00:31:01.920 I also propose to eliminate ASCII compatibility from the binary encoding altogether. This might disrupt applications, but I firmly believe there are few valid use cases for combining binary strings with text strings. Invariably, situations arise where developers unknowingly handle binary strings, thinking they work interchangeably, when typically only ASCII characters provide reliable functionality. Furthermore, I would argue for the discontinuation of broken strings since they introduce numerous complications without valid use cases. Centralizing binary data handling outside of the string API is ideal. We already have an I/O buffer; instead of returning binary strings, we should provide I/O buffers and necessitate that users convert to strings when integrating them. We could benefit from introducing a straightforward type designed solely for binary data handling akin to JRuby’s internal byte list that would adequately encapsulate that functionality.

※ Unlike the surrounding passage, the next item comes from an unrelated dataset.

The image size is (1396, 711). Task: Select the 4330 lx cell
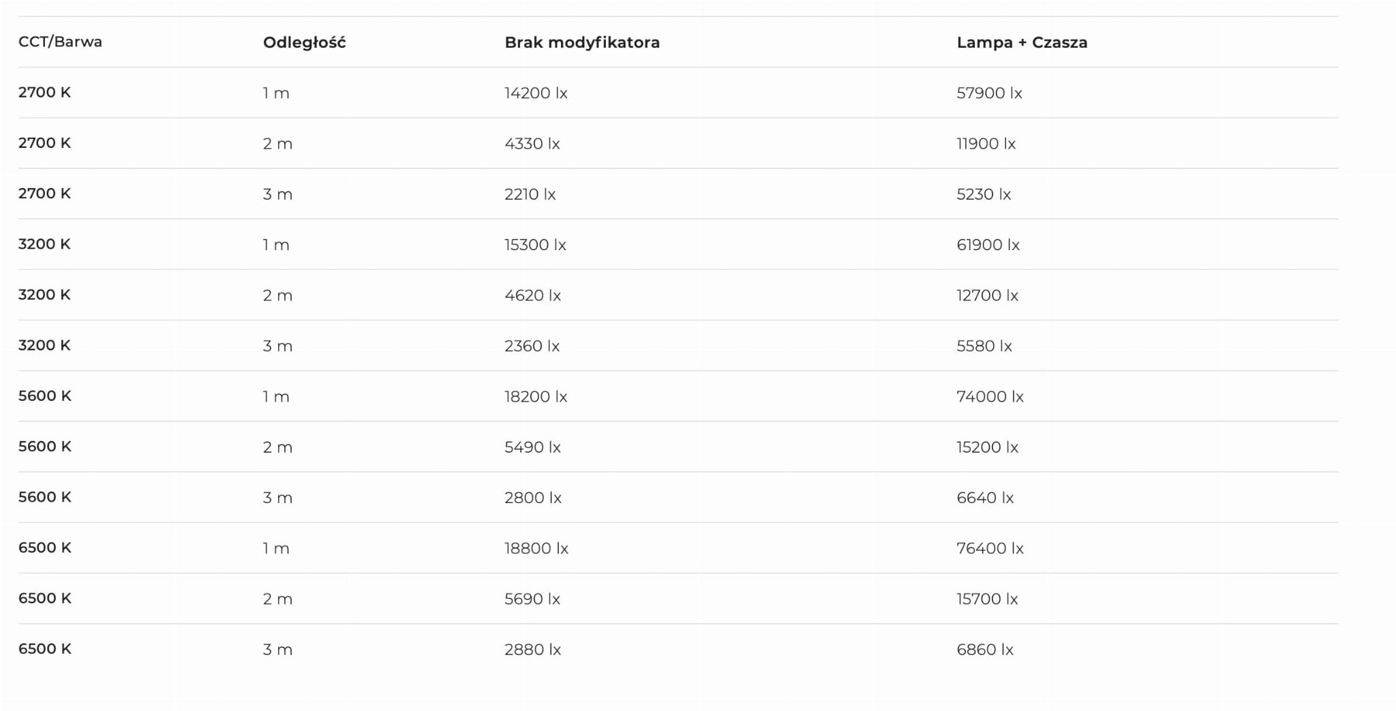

00:32:29.520 The byte list type would maintain a smaller API, cutting out unnecessary string text capabilities that can often confuse users, thereby streamlining the string implementation solely for textual content and delivering heightened efficiency.

00:32:40.500 Lastly, I would champion making it significantly more difficult to create broken strings. A few of these recommendations might provoke controversy, and they presuppose that a binary type exists. Nevertheless, I propose deprecating set_byte.

00:32:48.059 This behavior primarily caters to those who wish to utilize strings as binary buffers, a situation we could address through less confusing alternatives.